Input records section start

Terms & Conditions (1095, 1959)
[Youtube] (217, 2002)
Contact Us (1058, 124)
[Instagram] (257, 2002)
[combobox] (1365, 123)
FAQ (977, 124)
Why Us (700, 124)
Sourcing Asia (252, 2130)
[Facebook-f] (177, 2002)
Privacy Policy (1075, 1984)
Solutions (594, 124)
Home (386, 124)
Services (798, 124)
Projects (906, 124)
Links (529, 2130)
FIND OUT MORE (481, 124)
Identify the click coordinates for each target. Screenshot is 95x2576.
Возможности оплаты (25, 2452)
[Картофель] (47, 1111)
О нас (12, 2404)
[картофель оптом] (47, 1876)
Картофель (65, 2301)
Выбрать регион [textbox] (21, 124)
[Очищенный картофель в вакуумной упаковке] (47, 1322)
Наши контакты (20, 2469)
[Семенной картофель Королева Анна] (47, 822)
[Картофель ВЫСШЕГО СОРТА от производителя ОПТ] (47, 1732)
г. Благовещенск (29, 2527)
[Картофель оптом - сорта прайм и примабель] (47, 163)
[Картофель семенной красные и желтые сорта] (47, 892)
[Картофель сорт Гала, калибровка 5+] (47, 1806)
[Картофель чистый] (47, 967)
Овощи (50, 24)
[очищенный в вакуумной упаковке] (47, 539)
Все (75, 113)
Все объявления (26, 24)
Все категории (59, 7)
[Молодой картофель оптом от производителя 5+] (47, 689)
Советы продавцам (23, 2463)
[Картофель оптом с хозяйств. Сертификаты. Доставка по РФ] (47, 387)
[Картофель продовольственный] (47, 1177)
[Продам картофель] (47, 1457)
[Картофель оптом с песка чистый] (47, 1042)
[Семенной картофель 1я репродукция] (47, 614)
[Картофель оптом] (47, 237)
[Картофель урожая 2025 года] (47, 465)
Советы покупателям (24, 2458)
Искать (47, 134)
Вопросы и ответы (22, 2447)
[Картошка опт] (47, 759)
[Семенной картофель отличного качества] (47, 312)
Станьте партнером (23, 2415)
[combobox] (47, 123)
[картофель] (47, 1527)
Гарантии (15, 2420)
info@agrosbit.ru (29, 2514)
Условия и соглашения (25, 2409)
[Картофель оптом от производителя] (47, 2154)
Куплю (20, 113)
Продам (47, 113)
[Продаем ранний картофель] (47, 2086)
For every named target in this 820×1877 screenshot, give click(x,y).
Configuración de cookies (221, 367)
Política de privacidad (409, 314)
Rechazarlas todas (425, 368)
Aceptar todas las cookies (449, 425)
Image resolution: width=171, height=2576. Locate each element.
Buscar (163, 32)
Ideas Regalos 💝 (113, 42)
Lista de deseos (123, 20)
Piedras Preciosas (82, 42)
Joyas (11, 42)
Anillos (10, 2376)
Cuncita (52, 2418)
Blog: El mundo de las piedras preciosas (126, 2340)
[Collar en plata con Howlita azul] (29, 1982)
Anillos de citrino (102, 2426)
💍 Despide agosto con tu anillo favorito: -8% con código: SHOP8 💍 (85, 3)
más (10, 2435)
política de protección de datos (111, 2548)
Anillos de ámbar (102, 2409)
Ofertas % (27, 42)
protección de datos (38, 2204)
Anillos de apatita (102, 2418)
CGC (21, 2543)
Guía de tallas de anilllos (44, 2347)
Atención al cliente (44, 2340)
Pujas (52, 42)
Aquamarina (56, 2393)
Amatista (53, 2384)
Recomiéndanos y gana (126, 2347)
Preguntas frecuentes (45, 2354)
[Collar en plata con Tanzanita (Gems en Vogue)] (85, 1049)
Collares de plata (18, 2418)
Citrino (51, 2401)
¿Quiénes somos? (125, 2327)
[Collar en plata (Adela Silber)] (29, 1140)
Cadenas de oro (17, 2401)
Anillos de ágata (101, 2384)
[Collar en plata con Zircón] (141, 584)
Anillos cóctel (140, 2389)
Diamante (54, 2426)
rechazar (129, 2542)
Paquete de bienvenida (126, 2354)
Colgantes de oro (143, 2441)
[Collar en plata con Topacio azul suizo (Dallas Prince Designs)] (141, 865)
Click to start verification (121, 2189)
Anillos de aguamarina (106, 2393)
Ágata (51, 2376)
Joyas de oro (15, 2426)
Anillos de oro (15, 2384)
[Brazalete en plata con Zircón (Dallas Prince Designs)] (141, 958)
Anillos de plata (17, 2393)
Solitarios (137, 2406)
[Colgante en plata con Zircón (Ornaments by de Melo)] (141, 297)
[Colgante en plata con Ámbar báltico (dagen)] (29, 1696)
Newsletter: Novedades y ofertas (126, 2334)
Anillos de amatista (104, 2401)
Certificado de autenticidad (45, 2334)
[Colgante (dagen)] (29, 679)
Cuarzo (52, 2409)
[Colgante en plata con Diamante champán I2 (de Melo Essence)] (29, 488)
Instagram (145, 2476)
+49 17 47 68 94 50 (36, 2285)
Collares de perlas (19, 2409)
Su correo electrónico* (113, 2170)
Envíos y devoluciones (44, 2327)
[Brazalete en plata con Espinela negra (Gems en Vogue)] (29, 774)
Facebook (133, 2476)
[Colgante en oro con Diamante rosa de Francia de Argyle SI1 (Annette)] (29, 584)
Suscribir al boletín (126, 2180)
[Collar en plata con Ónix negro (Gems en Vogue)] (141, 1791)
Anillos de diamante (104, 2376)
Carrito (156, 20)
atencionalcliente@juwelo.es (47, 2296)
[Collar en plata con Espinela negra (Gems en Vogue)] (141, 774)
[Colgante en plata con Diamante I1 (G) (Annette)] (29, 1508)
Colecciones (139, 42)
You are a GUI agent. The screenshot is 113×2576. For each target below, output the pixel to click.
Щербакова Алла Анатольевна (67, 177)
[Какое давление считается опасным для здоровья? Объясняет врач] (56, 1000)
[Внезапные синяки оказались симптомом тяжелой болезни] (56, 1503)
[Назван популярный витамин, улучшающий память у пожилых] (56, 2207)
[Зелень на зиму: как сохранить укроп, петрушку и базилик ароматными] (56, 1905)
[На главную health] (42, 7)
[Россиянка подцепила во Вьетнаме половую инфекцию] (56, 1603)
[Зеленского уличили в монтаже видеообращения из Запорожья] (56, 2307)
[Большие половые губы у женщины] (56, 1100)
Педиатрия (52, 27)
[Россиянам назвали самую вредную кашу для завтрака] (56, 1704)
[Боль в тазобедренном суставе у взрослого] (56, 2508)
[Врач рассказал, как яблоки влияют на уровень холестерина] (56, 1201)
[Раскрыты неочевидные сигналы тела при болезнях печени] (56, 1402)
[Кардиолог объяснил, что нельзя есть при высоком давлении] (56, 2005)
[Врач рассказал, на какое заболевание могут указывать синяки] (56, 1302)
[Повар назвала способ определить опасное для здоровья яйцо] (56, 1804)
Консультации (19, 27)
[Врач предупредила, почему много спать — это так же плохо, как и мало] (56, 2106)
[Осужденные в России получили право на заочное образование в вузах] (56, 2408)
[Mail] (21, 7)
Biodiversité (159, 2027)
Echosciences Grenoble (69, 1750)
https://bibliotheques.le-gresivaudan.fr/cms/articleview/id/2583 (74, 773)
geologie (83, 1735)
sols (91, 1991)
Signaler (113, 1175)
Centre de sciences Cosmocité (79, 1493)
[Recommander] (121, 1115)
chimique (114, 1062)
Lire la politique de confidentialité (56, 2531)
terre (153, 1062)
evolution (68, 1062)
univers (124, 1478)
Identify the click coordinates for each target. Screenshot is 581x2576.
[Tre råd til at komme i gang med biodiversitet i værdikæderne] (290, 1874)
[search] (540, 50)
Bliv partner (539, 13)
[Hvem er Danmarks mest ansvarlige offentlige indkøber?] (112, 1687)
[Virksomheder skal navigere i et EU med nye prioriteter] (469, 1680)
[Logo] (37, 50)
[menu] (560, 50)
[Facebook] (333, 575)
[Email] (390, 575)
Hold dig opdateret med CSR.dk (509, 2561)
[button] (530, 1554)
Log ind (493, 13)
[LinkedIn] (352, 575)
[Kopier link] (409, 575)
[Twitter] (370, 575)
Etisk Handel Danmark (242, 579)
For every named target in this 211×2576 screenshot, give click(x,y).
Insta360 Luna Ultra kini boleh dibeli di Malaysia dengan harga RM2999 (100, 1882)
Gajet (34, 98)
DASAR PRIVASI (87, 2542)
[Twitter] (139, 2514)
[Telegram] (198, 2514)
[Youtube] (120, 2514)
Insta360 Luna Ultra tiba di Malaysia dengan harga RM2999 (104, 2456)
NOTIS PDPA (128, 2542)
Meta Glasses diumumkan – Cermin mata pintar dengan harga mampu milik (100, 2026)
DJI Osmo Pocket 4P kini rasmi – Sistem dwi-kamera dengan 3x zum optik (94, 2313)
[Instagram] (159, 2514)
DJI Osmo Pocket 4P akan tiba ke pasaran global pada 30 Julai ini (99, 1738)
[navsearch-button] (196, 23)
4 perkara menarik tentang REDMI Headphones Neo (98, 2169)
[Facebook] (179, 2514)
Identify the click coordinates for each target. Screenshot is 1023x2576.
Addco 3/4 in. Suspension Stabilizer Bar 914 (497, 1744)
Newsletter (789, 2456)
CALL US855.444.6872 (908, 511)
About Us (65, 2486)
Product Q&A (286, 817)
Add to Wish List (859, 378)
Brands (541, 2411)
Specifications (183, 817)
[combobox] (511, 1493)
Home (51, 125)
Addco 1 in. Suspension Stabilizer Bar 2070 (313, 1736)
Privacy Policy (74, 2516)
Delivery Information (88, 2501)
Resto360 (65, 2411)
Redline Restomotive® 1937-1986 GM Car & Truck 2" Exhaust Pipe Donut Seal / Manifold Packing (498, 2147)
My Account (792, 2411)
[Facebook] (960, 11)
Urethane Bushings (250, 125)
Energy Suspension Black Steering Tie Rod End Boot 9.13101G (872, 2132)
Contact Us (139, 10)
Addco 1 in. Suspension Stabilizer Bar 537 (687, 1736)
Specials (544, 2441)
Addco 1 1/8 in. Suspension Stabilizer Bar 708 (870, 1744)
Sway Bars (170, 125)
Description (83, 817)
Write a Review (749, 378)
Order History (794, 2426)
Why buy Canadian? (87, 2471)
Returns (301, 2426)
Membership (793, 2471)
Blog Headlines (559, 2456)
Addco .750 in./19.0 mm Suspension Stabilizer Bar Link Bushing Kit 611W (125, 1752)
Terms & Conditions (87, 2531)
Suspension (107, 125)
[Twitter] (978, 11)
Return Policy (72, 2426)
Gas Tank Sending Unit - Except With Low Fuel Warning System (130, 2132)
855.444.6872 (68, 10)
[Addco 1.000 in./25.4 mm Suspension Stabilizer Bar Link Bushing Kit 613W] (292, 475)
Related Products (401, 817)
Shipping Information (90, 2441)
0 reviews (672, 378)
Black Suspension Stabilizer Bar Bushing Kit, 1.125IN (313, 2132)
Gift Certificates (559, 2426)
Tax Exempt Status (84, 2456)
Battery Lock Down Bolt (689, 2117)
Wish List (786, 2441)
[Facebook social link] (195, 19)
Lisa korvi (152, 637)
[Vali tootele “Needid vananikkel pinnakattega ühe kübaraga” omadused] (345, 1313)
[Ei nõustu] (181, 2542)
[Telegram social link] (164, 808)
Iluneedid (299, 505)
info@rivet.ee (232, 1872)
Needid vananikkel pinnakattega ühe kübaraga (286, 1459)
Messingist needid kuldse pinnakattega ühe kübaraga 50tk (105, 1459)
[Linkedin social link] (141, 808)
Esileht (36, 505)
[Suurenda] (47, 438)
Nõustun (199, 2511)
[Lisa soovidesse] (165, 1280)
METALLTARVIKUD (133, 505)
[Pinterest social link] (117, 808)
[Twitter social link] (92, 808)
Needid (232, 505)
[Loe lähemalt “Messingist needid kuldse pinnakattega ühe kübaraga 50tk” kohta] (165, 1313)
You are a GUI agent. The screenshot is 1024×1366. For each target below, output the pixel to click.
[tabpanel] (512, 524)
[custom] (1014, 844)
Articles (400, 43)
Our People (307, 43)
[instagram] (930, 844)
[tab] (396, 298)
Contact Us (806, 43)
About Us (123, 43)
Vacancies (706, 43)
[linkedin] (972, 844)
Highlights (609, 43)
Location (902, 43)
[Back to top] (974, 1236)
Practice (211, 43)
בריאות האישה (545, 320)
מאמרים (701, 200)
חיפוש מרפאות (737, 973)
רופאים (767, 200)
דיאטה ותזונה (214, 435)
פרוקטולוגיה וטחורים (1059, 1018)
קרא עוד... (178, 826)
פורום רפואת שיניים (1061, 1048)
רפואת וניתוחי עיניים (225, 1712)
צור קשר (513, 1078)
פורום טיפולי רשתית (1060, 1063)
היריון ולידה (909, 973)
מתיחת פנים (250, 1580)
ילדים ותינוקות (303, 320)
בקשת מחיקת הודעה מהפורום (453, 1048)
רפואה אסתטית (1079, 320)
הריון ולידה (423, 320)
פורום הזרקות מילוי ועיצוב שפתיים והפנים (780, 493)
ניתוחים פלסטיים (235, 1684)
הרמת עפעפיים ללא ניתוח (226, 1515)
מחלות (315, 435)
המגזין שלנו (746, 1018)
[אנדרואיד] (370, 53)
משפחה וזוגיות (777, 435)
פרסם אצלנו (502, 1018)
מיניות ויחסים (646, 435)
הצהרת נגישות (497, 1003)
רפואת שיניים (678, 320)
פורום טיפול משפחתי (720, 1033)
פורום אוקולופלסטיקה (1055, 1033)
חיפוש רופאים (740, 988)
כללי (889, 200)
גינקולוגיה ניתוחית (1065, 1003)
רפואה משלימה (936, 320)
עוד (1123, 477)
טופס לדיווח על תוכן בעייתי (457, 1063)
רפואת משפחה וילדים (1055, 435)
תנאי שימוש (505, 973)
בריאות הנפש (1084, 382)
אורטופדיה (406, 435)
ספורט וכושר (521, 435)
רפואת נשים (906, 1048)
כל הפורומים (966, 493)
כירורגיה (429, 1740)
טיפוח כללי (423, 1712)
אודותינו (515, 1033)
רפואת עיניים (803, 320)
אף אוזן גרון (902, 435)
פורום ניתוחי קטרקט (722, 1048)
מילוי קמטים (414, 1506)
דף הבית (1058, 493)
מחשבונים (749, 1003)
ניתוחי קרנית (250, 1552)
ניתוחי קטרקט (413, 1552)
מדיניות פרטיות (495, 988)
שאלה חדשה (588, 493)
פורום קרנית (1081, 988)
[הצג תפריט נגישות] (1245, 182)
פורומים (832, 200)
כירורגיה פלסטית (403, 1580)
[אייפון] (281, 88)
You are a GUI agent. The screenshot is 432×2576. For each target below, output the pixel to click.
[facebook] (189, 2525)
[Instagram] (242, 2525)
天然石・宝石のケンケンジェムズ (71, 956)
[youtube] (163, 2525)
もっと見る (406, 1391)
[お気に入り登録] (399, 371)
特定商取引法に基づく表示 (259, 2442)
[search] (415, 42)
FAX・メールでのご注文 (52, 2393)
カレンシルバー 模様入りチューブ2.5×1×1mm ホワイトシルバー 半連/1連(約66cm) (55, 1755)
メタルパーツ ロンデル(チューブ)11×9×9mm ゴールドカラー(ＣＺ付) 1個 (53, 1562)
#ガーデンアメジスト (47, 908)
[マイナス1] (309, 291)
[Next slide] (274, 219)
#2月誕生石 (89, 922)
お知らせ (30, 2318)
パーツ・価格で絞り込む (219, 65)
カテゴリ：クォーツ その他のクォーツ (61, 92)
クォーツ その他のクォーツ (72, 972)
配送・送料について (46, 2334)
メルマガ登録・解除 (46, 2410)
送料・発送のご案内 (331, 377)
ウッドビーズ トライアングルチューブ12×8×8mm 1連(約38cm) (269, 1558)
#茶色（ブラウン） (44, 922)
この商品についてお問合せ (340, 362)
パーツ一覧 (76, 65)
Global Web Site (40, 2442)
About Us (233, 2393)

Input records section end

■ Your assignment: Each line in the data that holds the string "social" should be found and copied.

■ Task response:
[Facebook social link] (195, 19)
[Telegram social link] (164, 808)
[Linkedin social link] (141, 808)
[Pinterest social link] (117, 808)
[Twitter social link] (92, 808)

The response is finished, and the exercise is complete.